Copy out all lines of the records in which the word "Viewport" appears.

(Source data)

>>

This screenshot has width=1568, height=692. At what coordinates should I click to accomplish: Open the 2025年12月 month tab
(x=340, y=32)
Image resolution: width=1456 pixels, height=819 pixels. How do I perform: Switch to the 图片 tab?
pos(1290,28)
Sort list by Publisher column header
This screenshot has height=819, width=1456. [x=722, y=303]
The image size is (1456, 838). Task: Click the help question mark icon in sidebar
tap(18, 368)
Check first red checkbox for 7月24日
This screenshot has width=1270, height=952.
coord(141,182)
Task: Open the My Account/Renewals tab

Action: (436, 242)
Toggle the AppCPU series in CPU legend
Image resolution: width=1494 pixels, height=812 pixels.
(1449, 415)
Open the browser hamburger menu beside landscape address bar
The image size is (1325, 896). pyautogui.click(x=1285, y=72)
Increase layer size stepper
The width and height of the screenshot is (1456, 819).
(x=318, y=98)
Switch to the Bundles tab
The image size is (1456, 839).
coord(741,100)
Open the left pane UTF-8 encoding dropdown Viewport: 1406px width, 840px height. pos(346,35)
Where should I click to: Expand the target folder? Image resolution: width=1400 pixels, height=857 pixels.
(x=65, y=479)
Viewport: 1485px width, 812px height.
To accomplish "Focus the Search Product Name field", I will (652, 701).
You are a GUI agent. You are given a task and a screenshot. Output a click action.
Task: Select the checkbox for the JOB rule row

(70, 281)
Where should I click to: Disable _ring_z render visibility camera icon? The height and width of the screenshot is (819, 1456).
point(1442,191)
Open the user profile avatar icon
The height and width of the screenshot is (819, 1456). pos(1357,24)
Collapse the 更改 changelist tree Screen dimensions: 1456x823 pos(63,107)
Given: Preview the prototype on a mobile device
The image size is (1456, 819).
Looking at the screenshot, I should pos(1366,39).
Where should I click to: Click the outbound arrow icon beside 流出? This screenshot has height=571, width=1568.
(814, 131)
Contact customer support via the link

<<

(SOLUTION FOR THIS EXERCISE)
Open the left pane UTF-8 encoding dropdown Viewport: 1406px width, 840px height. pos(346,35)
Viewport: 1485px width, 812px height.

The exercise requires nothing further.